De acordo com Matoré (1953), é no âmbito de um champ notionnel (campo nocional) que podemos detectar as palavras-testemunhas de um período. Dentre os exemplos destacados pelo autor, citamos o nascimento da unidade lexical magasin (loja), representativa de uma nova concepção de comércio, pois implica o período —a partir de 1820-1925— em que os comerciantes passaram a comprar mercadorias diretamente dos fabricantes e a depositá-las e expô-las em um lugar fixo, denominado magasin. Matoré exemplifica as palavras-chave de um campo nocional, sempre numerosas, por meio de bourgeois (burguês), a palavra-chave principal, e das palavras-chave secundárias prolétaire (proletário) e artiste (artista).
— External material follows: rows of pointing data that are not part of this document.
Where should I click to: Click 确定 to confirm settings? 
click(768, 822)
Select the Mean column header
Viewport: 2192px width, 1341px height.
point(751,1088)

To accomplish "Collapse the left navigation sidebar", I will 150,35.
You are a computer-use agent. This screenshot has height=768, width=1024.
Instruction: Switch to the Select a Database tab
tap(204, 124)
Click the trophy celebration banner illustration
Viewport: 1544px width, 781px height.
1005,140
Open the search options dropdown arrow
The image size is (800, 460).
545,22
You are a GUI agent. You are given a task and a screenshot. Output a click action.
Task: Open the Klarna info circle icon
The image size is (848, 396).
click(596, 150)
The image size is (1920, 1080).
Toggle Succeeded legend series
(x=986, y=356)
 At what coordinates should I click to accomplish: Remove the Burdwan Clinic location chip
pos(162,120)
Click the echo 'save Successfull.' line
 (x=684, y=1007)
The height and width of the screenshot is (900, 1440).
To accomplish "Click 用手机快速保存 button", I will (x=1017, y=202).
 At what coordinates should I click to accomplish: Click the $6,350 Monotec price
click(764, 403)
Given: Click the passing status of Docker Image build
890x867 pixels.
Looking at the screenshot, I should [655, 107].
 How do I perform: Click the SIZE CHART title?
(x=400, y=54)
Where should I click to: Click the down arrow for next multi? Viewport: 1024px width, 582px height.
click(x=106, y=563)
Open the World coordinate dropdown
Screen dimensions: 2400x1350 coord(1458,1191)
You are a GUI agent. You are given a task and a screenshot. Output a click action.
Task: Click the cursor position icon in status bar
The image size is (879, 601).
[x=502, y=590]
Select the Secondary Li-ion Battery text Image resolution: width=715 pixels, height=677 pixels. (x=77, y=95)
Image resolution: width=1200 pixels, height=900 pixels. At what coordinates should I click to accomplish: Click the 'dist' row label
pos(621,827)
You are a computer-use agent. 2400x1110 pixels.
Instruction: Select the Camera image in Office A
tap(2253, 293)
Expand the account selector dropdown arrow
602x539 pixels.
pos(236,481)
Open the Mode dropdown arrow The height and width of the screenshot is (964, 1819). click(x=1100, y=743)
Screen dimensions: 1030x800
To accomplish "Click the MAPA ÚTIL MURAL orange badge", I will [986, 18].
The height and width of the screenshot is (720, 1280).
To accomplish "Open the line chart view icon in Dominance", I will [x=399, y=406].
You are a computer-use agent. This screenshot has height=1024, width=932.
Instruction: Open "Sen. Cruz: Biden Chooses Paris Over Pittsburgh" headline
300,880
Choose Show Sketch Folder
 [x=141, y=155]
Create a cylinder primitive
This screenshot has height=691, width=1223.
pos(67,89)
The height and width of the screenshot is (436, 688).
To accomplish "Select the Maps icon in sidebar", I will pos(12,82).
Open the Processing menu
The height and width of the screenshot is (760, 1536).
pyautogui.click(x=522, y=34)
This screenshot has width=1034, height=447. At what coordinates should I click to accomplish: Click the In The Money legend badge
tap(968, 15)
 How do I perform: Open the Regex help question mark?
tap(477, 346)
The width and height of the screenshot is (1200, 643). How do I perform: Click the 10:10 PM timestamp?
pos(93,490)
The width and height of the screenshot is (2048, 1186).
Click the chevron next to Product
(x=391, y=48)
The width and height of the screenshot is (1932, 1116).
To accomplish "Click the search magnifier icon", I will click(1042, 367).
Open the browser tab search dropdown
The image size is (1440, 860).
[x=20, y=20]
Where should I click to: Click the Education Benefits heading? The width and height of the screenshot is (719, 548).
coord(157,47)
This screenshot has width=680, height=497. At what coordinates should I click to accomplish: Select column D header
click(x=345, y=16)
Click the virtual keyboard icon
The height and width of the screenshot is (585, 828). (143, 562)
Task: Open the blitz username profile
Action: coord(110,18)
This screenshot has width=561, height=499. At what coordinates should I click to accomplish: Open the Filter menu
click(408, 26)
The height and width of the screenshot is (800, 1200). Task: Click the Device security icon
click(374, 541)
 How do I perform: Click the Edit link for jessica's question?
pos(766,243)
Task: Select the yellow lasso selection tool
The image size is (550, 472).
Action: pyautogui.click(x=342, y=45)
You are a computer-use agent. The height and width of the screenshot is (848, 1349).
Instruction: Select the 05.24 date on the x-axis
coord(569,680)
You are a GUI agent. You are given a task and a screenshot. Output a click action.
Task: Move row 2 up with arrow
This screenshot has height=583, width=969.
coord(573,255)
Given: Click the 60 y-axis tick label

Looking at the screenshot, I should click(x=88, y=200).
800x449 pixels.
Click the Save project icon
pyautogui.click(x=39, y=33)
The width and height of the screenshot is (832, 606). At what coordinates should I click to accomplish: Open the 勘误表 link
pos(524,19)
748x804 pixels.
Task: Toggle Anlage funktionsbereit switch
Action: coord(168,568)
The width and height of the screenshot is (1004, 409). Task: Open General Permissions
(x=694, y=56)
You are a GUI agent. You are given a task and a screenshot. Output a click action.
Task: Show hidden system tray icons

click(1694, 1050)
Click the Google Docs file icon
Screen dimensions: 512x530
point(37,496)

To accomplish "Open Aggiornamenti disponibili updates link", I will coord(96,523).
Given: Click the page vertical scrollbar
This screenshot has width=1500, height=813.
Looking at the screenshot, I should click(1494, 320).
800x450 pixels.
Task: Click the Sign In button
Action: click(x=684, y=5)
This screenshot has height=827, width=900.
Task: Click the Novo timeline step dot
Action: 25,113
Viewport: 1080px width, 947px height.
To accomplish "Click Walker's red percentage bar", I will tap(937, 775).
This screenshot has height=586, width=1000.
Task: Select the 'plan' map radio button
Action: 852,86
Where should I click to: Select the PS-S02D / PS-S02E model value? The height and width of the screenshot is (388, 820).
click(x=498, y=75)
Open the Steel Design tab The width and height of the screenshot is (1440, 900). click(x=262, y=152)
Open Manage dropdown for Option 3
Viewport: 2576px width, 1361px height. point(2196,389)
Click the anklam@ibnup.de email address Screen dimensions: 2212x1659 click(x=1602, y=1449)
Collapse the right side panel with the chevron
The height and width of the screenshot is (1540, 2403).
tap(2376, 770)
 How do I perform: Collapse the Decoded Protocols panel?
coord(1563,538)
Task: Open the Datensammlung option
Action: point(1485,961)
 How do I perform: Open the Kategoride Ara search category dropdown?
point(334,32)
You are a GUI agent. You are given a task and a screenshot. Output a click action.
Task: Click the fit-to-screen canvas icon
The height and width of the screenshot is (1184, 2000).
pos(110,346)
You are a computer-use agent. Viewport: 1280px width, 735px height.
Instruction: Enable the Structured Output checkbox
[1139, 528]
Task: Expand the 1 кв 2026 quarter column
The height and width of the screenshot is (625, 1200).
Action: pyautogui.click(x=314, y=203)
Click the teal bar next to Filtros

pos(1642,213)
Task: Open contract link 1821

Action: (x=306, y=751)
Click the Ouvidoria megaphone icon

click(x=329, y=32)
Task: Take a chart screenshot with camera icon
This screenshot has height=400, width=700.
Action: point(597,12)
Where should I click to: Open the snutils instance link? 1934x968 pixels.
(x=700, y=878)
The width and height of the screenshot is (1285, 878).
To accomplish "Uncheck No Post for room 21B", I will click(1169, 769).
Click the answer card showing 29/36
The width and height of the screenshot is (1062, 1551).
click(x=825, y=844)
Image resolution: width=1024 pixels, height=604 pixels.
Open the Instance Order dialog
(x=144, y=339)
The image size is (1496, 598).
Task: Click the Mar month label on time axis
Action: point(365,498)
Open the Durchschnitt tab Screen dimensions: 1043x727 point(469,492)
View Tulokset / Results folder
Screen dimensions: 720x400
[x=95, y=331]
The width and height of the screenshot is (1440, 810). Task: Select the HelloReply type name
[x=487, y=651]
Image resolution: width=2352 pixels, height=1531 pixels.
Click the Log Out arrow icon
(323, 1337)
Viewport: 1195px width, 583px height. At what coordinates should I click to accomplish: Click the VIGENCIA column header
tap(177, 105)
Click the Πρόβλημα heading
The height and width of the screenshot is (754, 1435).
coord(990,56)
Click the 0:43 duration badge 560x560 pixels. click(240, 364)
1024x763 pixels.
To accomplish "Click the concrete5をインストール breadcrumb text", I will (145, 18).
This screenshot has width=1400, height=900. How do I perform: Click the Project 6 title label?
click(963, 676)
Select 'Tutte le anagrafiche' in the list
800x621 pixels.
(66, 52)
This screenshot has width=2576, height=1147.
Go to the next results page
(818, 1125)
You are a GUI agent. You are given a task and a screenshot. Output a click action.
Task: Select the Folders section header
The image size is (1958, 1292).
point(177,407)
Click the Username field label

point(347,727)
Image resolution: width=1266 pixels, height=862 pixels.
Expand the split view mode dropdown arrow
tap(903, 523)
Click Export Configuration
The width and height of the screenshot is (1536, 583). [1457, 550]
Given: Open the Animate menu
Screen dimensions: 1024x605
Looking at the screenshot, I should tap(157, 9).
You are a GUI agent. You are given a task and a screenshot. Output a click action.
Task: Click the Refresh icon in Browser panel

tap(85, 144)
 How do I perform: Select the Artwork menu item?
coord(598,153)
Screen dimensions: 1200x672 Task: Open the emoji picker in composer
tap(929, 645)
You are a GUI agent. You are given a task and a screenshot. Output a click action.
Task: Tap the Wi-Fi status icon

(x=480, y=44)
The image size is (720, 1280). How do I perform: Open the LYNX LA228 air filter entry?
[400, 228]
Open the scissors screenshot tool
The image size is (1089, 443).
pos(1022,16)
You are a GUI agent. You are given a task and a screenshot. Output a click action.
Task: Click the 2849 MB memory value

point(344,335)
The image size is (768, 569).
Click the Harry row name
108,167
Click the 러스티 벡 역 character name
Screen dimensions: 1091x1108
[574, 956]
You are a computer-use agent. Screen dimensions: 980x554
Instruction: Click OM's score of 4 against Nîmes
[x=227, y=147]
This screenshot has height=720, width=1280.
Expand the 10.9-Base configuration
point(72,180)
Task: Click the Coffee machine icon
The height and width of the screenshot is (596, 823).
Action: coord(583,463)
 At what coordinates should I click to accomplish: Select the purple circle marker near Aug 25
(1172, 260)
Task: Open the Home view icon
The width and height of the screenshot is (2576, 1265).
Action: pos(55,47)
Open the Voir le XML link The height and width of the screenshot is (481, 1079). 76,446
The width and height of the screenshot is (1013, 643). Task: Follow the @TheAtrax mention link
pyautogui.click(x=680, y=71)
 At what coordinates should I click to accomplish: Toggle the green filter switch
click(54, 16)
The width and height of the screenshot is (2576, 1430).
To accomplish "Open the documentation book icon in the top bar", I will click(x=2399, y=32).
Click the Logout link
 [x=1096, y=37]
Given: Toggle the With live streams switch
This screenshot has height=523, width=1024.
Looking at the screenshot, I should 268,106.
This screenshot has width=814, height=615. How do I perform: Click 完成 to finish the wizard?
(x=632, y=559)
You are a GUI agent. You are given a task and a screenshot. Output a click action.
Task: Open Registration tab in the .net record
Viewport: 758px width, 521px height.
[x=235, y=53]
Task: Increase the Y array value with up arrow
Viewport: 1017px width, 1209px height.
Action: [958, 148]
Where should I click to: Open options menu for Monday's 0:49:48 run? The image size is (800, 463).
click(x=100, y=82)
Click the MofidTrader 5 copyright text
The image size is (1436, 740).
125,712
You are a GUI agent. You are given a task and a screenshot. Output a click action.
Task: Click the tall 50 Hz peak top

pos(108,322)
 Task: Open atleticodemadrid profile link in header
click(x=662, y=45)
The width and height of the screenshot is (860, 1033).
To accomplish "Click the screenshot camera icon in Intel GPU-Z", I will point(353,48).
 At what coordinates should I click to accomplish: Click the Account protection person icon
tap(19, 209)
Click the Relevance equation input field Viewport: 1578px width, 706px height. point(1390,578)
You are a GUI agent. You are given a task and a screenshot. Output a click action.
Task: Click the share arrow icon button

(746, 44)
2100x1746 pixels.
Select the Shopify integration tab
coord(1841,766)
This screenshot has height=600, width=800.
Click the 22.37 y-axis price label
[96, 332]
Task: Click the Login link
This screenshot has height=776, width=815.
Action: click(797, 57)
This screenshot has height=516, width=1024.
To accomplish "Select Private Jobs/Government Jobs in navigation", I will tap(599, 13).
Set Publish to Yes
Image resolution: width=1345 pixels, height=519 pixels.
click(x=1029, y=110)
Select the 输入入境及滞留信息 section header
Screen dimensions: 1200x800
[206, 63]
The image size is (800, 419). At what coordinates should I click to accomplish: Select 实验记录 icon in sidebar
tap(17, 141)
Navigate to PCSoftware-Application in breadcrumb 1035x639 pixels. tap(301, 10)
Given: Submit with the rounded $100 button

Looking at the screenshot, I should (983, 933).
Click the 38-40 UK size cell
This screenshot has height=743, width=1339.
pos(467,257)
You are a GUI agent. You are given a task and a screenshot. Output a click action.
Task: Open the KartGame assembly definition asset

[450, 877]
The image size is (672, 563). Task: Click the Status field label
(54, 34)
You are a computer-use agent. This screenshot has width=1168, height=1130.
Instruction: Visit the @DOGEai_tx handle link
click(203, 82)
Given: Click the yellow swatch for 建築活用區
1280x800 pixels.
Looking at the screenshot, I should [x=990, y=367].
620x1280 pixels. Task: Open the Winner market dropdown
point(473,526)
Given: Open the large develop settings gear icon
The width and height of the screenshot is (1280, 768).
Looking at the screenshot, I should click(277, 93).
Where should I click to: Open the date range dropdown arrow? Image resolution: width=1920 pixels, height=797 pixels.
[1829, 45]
Com base nessa perspectiva social apresentada por Matoré, diferentes estudos têm procurado detectar as unidades lexicais mais representativas de um determinado período da sociedade, a exemplo do estudo recente de Jacquet-Pfau e Kacprzak (2022), que identifica algumas palavras-testemunhas relativas à pandemia do coronavírus em um estudo contrastivo francês-polonês, tais como coronanxiété, coronaphobie, covidisme, covidisé etc.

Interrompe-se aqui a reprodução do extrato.